Kabul is the last area not under the complete control of the Taliban after the militant group took all regional capitals in a relentless advance that saw the Afghan military putting up very little resistance despite billions of dollars invested in it by the US over two decades.

The imminent takeover of Afghanistan by the Taliban comes 20 years after US-led coalition forces toppled the regime in the wake of the 11 September 2001 terrorist attacks on US soil by Al Qaeda.

US President Joe Biden announced earlier this year the complete withdrawal of US forces from Afghanistan by September after two decades of war, insisting it was up to the Afghan people to chart their own future.

Various countries started evacuating diplomatic staff as the Taliban advance across the country failed to be halted by the Afghan military.

Meanwhile, an Afghan MP in Kabul, Farzana Kochai, told the BBC how people were desperately trying to flee the capital.

“I don't know, they can't go to anywhere, there's nowhere left. The aircraft may be full and the flights from Kabul today, I checked with some friends who are going there, out of Kabul, like to India or any other neighbouring countries.

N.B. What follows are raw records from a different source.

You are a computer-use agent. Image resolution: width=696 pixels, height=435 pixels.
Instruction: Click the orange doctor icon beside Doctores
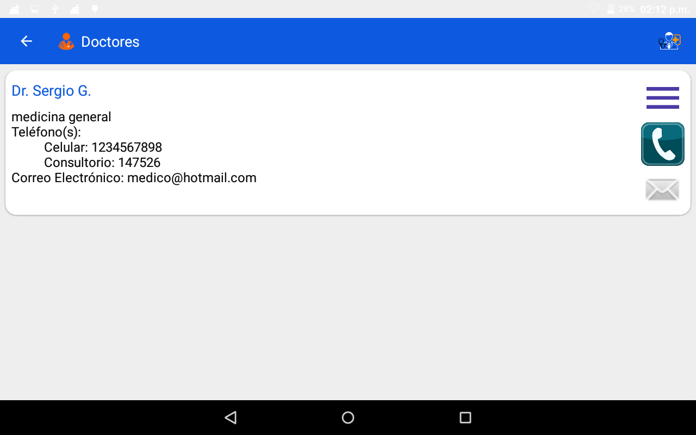pos(66,42)
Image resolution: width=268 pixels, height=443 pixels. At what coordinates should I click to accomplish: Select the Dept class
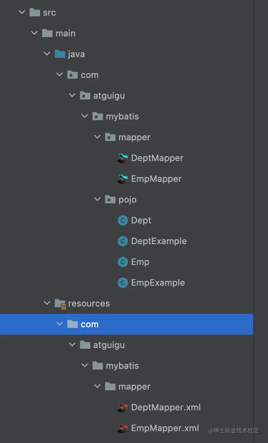pyautogui.click(x=141, y=220)
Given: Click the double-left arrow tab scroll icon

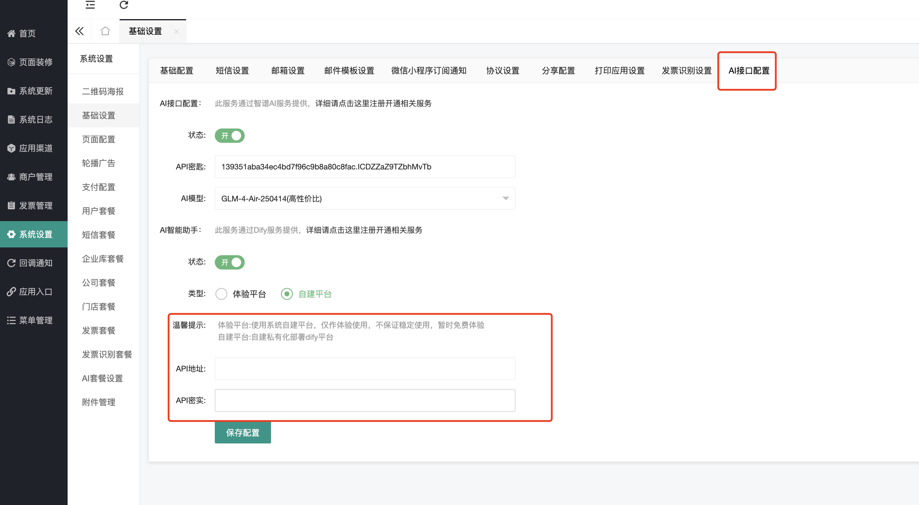Looking at the screenshot, I should click(79, 31).
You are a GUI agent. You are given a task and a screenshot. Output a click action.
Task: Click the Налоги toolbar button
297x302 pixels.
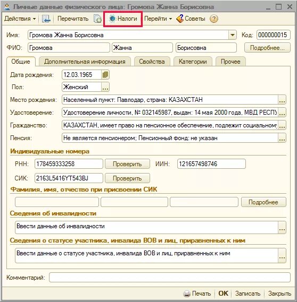123,19
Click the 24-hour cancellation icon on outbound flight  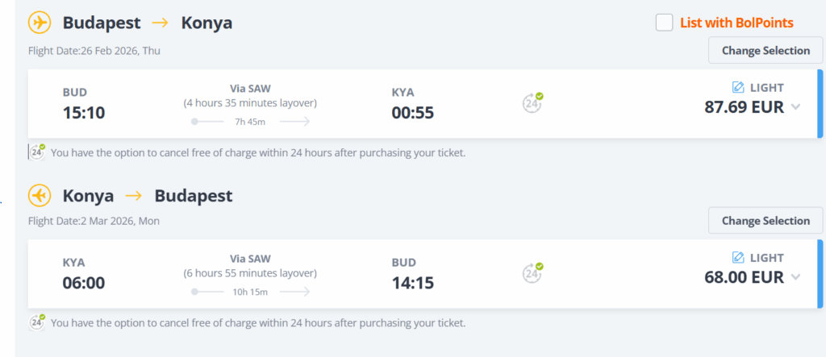(x=532, y=102)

“They're saying that the flights are full and we are stuck here, those who are going to go out and you know, where can they go, they have no choice, they have to stay here.”

She said women in other parts of the country, where the Taliban have already taken control, told her they were no longer going to work or to school.

“For the women, the situation is as worse as it was expected. Women will be jailed in their houses, is that what will happen, is that what it will be like? For now, yes. but we'll see if it changes,” she said.

The Taliban practice an extreme form of Islam that requires women to wear the burqa, a full body covering, and prevents them from working and getting an education. Men are also expected to leave long beards and western music and culture is prohibited.

The Taliban entered direct talks with the US back in 2018. In February 2020, the two sides struck a peace deal in Doha, Qatar, that committed the US to withdrawal and the Taliban to preventing attacks on US forces.

Other promises included not allowing al-Qaeda or other militants to operate in areas the Taliban controlled and proceeding with national peace talks.

But in the year that followed, the Taliban continued to target Afghan security forces and civilians. Now, as the US prepares to complete its withdrawal, the group has advanced rapidly across all the country much to the surprise of many.